I spent the second week of August in Athens, Georgia, attending POPFEST, sponsored by the estimable Happy Happy Birthday to Me Records. You know a music festival is worthwhile when you come home with an enormous stack of CDs, which I came to affectionately call "the brick." There were a ton of great bands I'd never heard of before, and I can say that there were only about two or three that I disliked; out of a roster of 50, that's a damn good hit ratio. I've already written up a general summary of the festival at my Optical Atlas website, but since that's an Elephant 6-oriented blog, I'd like to spend the next week or so going a little more in-depth here at Electric Sailor, taking a closer look at some of the bands who surprised me. The theme here is great new music that deserves wider exposure.
#1 Paper Tanks
This band's a bit difficult to write about, since I know nothing about them. They opened the first full day of POPFEST, playing an afternoon set at Little Kings, and kicking the festival off to a fine start with some compellingly unusual rock. Native to Athens, they're relatively new to the scene, having so far only self-released a CD-R EP called Paper Floats. It's always a good sign when you struggle to come up with a comparison for a band, though Pavement and Captain Beefheart alternately came to mind as I listened to their music. "Better Really No," with its intentionally dreary "la-la-la-la-la" backing vocals--like drunken pirates taunting over your shoulder after a lover's quarrel--is emotionally agonizing, but also chugs forward like a relentless steam-powered machine. The band definitely has a dreamy, psychedelic quality which appeals to us electric sailors--do check out the 6:39 unreleased song, "Almost From Golden Books," which the band has graciously provided below along with "Better Really No."

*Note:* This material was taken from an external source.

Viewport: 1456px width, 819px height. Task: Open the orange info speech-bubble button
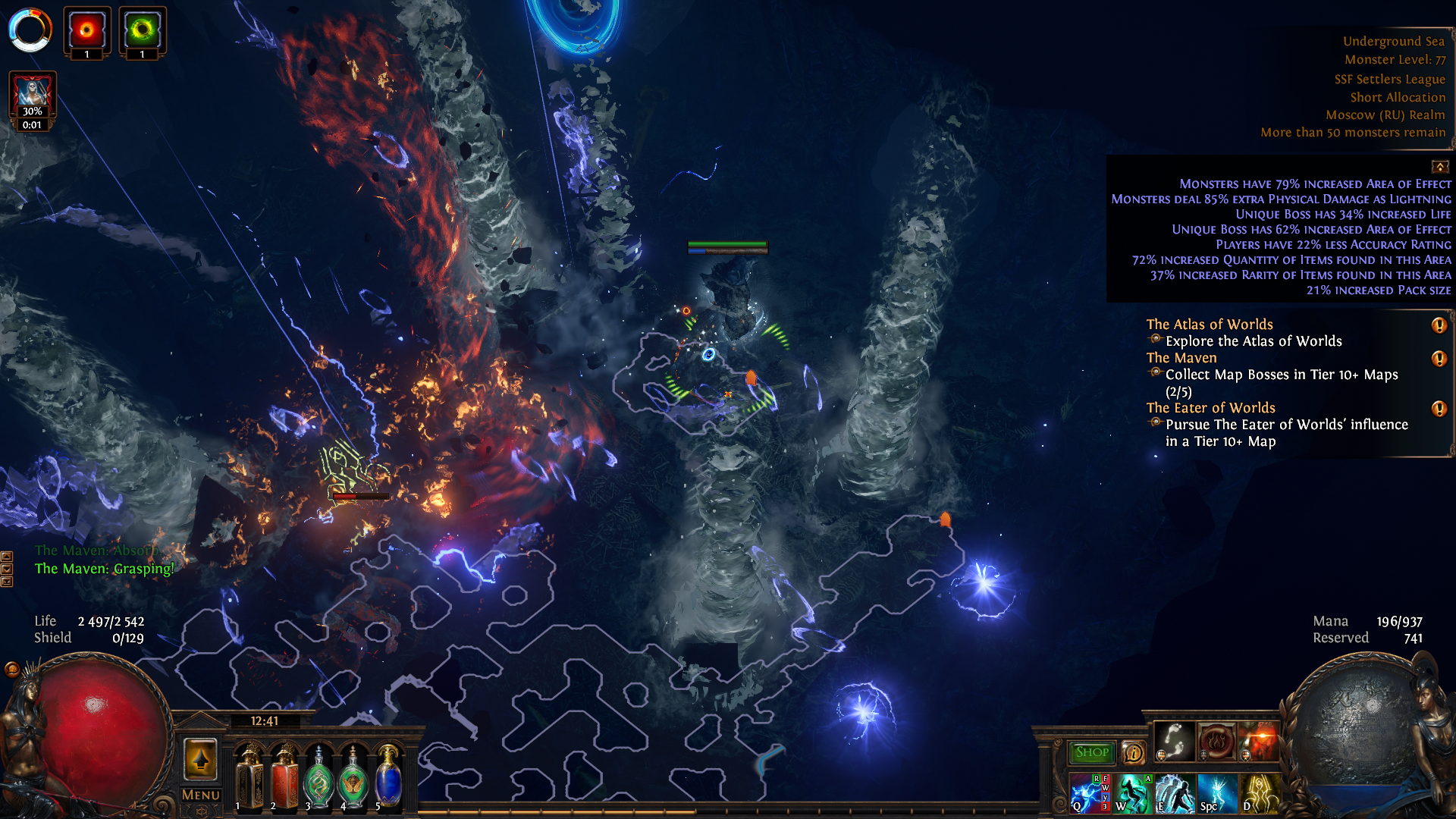pos(1134,752)
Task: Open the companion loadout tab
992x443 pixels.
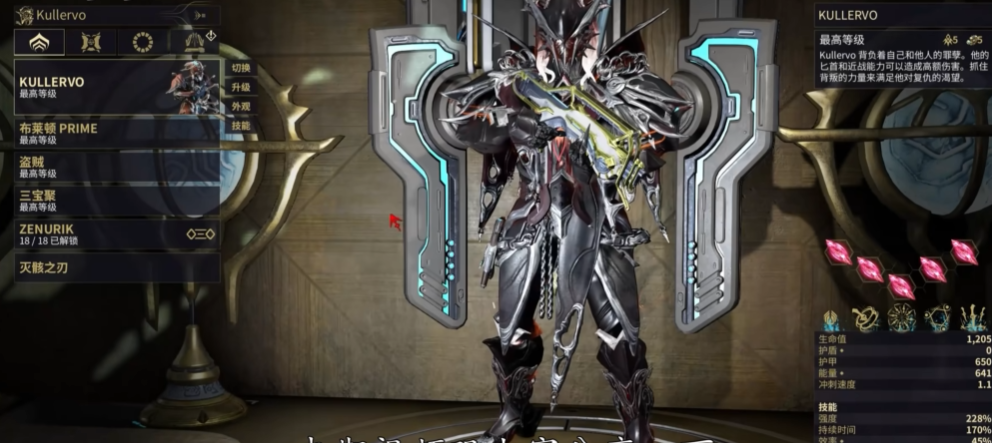Action: tap(91, 42)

Paper Tanks - Better Really No
Paper Tanks - Almost From Golden Books
#2 Violet Vector and the Lovely Lovelies
At another extremity of the musical spectrum, Violet Vector and the Lovely Lovelies (you'll get used to it) calls back to one-hit-wonder 60's girl groups with just a trace of Siouxsie and the Banshees. Throughout the festival you could easily spot the Lovely Lovelies in the audience, because they were always the most smartly fashionable. Their music is just as polished, and lives up to the quiet buzz which had been building in the days prior to their performance. Hailing from Chapel Hill, North Carolina, and fronted by Amanda Brooks, whose stage presence is formidable, they specialize in three-minute pop songs, albeit of a more chaste variety than their chief competitors of the moment, The Pipettes. Think Kindercore and early Dressy Bessy. Essential pop replete with handclaps, "woo-hoo-hoos," and organ!